_EXTRACT:_
····················
Sunday night, by a margin of four votes, the Senate version of Healthcare Reform passed and will be signed into law today. With all the uncertainty, one thing is for sure: America is about to get a four year economics lesson. Get out your supply & demand charts from Economics 101 class and follow along. Today we will look at 2010-2013. In Healthcare and Taxes, Part 2 we will look at the major provisions of the bill set to hit in 2014, and in Healthcare and Taxes, Part 3 we will take a closer look at some of the intricate details of this bill . Please keep in mind that this is a non-comprehensive summary of a 4,000 page bill. As we learn more, we will continue to update you and as always help you find ways to pay less taxes.
The first thing we notice about this bill is that much of it doesn’t take effect right away. In fact, if the Senate passes the House fixes that were also approved Sunday night, then most of this bill won’t take effect until 2014. So what do we face right away?
In 2010, we see expansions of coverage. Children with pre-existing conditions cannot be denied coverage, even if parents had ample time to establish coverage before the condition was discovered. The definition of a dependent (for insurance purposes only) will change to anyone up to 26 years of age and insurance companies must cover them under their parents’ plan. Seniors who have spent more than $2,830 on prescriptions will get an extra $250. There will be tax credits for businesses with up to 25 employees, but that may be subject to average salary levels which could be as low as $25,000 a year. Hospitals, healthcare providers, home health agencies and others will face significant reductions in payments. Oh, and the icing on the cake: a 10% tax on indoor tanning. Good thing we live in Florida!
In 2011 we see a voluntary long-term care benefit created to cover nursing home costs or home health, but benefits won’t start until you’ve been paying in for five years. Medicare patients who have spent that $2,830 get a 50% discount on name brand drugs. Doctors in underserved areas, who are still taking Medicare patients, get a 10% bonus to continue taking Medicare patients. Payments to Medicare Advantage are frozen, but funding for community health centers is boosted. Whether or not those centers will be able to perform abortions with that funding is still up in the air. And finally, the bill imposes a $2.3 billion tax on drugmakers which will go up every year. It shouldn’t take an economics degree to know who will pay that $2.3 billion tax.
····················
_DATA:_
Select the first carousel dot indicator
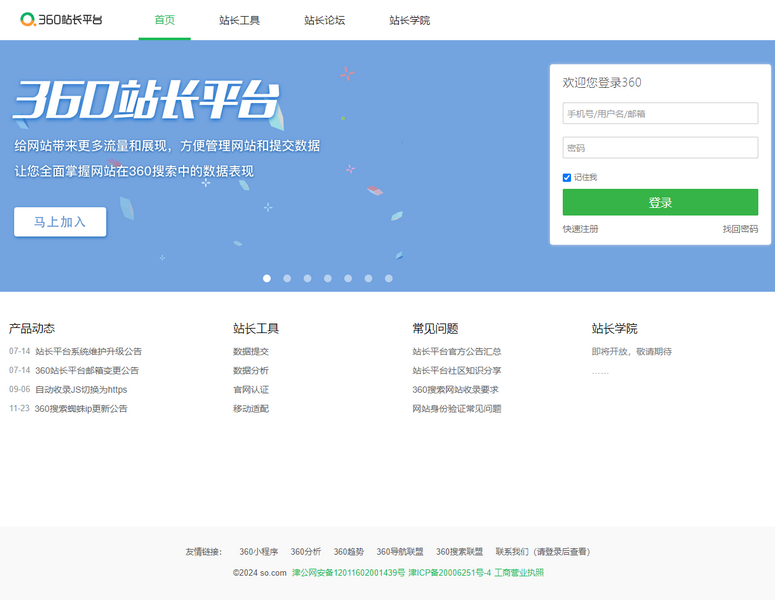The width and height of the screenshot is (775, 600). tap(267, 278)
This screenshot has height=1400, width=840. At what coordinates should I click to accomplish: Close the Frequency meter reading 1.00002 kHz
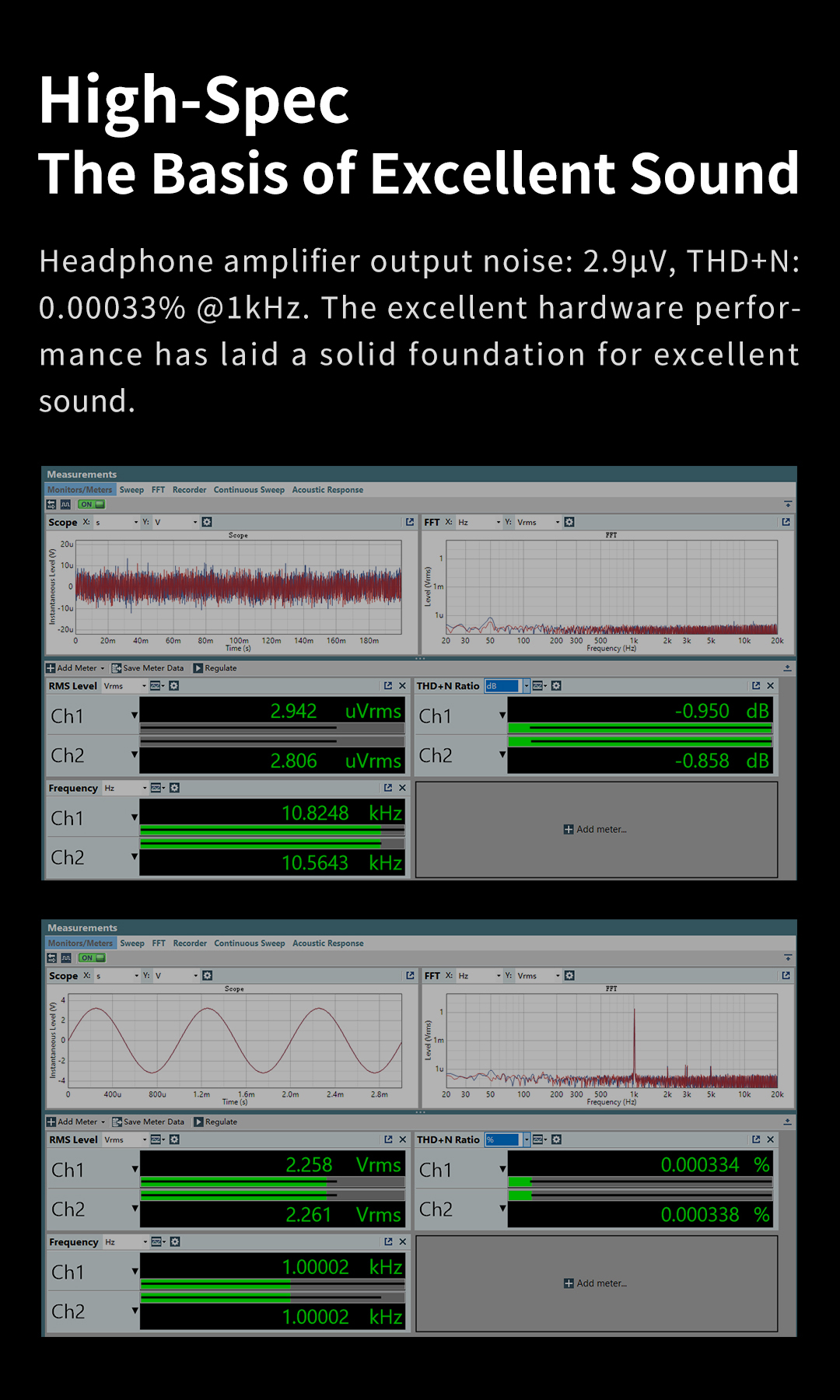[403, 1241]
····················
_EXERCISE REQUIREMENTS:_
1/ In the healthcare article, what tax is placed on indoor tanning?
2/ Repeat the healthcare article word for word from "Sunday night, by" up to and including "pay less taxes.".
3/ Does the healthcare article support each statement? Answer yes or no for each, quoting the words that decide it.
(a) Most of the bill won't take effect until 2014 if the Senate passes the House fixes.
(b) The tax on drugmakers stays at $2.3 billion every year.
(c) The tax credits apply to businesses with up to 50 employees.
The lines come from a separate source, not from the healthcare article.

_RESPONSE LIST:_
1/ A 10% tax.

2/
Sunday night, by a margin of four votes, the Senate version of Healthcare Reform passed and will be signed into law today. With all the uncertainty, one thing is for sure: America is about to get a four year economics lesson. Get out your supply & demand charts from Economics 101 class and follow along. Today we will look at 2010-2013. In Healthcare and Taxes, Part 2 we will look at the major provisions of the bill set to hit in 2014, and in Healthcare and Taxes, Part 3 we will take a closer look at some of the intricate details of this bill . Please keep in mind that this is a non-comprehensive summary of a 4,000 page bill. As we learn more, we will continue to update you and as always help you find ways to pay less taxes.

3/
(a) Yes: "if the Senate passes the House fixes that were also approved Sunday night, then most of this bill won’t take effect until 2014"
(b) No: "a $2.3 billion tax on drugmakers which will go up every year"
(c) No: "tax credits for businesses with up to 25 employees"